TASK GOAL: Could you copy out every one of the records below, word for word and line for line?

EXCERPTED RECORDS:
>>>

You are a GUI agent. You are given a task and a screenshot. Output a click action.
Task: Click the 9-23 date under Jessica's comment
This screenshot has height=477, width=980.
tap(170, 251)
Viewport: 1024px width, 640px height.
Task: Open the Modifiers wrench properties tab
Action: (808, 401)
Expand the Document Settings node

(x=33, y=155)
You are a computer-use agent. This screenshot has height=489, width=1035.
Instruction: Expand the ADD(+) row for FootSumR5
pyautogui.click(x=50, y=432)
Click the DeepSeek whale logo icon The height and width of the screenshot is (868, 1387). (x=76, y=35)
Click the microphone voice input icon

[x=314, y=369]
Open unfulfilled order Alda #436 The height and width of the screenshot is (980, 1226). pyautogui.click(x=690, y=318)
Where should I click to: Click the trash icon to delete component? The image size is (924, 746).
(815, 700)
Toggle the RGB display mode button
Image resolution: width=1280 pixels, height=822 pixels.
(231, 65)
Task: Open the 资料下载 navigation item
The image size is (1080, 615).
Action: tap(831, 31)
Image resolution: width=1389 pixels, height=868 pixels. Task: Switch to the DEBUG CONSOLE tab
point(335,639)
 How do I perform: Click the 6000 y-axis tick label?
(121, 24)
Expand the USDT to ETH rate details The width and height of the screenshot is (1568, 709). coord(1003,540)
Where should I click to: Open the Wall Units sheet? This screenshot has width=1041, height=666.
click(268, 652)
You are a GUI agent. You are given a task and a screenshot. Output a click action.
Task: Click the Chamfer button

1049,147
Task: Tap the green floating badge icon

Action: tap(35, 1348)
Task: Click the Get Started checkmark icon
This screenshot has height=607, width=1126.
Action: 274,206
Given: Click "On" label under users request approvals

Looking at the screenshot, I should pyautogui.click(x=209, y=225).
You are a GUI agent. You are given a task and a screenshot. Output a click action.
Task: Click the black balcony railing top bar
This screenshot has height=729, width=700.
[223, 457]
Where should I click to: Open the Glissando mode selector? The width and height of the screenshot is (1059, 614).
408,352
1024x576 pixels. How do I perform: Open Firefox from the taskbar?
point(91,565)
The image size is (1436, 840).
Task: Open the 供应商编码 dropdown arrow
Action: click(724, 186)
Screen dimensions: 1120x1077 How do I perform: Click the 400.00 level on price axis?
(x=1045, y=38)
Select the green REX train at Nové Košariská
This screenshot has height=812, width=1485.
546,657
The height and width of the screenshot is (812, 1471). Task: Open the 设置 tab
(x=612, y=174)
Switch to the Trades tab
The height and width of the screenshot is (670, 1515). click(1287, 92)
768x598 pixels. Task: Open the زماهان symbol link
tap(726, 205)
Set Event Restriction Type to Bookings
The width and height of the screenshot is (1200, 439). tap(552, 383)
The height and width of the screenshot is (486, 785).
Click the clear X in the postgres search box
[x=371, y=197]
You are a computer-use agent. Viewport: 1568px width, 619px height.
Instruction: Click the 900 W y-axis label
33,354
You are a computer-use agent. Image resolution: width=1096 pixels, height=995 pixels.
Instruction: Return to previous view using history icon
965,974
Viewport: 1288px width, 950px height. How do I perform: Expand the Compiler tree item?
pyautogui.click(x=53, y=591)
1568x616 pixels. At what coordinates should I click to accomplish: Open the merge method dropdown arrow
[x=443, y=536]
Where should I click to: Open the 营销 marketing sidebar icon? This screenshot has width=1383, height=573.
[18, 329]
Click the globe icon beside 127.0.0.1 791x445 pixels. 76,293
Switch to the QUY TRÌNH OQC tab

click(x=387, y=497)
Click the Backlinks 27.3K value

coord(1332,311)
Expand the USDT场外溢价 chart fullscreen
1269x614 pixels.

<<<

TASK OUTPUT:
You are a GUI agent. You are given a task and a screenshot. Output a click action.
Task: Click the 9-23 date under Jessica's comment
This screenshot has height=477, width=980.
tap(170, 251)
Viewport: 1024px width, 640px height.
Task: Open the Modifiers wrench properties tab
Action: (808, 401)
Expand the Document Settings node

(x=33, y=155)
You are a computer-use agent. This screenshot has height=489, width=1035.
Instruction: Expand the ADD(+) row for FootSumR5
pyautogui.click(x=50, y=432)
Click the DeepSeek whale logo icon The height and width of the screenshot is (868, 1387). (x=76, y=35)
Click the microphone voice input icon

[x=314, y=369]
Open unfulfilled order Alda #436 The height and width of the screenshot is (980, 1226). pyautogui.click(x=690, y=318)
Where should I click to: Click the trash icon to delete component? The image size is (924, 746).
(815, 700)
Toggle the RGB display mode button
Image resolution: width=1280 pixels, height=822 pixels.
(231, 65)
Task: Open the 资料下载 navigation item
The image size is (1080, 615).
Action: tap(831, 31)
Image resolution: width=1389 pixels, height=868 pixels. Task: Switch to the DEBUG CONSOLE tab
point(335,639)
 How do I perform: Click the 6000 y-axis tick label?
(121, 24)
Expand the USDT to ETH rate details The width and height of the screenshot is (1568, 709). coord(1003,540)
Where should I click to: Open the Wall Units sheet? This screenshot has width=1041, height=666.
click(268, 652)
You are a GUI agent. You are given a task and a screenshot. Output a click action.
Task: Click the Chamfer button

1049,147
Task: Tap the green floating badge icon

Action: tap(35, 1348)
Task: Click the Get Started checkmark icon
This screenshot has height=607, width=1126.
Action: 274,206
Given: Click "On" label under users request approvals

Looking at the screenshot, I should pyautogui.click(x=209, y=225).
You are a GUI agent. You are given a task and a screenshot. Output a click action.
Task: Click the black balcony railing top bar
This screenshot has height=729, width=700.
[223, 457]
Where should I click to: Open the Glissando mode selector? The width and height of the screenshot is (1059, 614).
408,352
1024x576 pixels. How do I perform: Open Firefox from the taskbar?
point(91,565)
The image size is (1436, 840).
Task: Open the 供应商编码 dropdown arrow
Action: click(724, 186)
Screen dimensions: 1120x1077 How do I perform: Click the 400.00 level on price axis?
(x=1045, y=38)
Select the green REX train at Nové Košariská
This screenshot has height=812, width=1485.
546,657
The height and width of the screenshot is (812, 1471). Task: Open the 设置 tab
(x=612, y=174)
Switch to the Trades tab
The height and width of the screenshot is (670, 1515). click(1287, 92)
768x598 pixels. Task: Open the زماهان symbol link
tap(726, 205)
Set Event Restriction Type to Bookings
The width and height of the screenshot is (1200, 439). tap(552, 383)
The height and width of the screenshot is (486, 785).
Click the clear X in the postgres search box
[x=371, y=197]
You are a computer-use agent. Viewport: 1568px width, 619px height.
Instruction: Click the 900 W y-axis label
33,354
You are a computer-use agent. Image resolution: width=1096 pixels, height=995 pixels.
Instruction: Return to previous view using history icon
965,974
Viewport: 1288px width, 950px height. How do I perform: Expand the Compiler tree item?
pyautogui.click(x=53, y=591)
1568x616 pixels. At what coordinates should I click to accomplish: Open the merge method dropdown arrow
[x=443, y=536]
Where should I click to: Open the 营销 marketing sidebar icon? This screenshot has width=1383, height=573.
[18, 329]
Click the globe icon beside 127.0.0.1 791x445 pixels. 76,293
Switch to the QUY TRÌNH OQC tab

click(x=387, y=497)
Click the Backlinks 27.3K value

coord(1332,311)
Expand the USDT场外溢价 chart fullscreen
1269x614 pixels.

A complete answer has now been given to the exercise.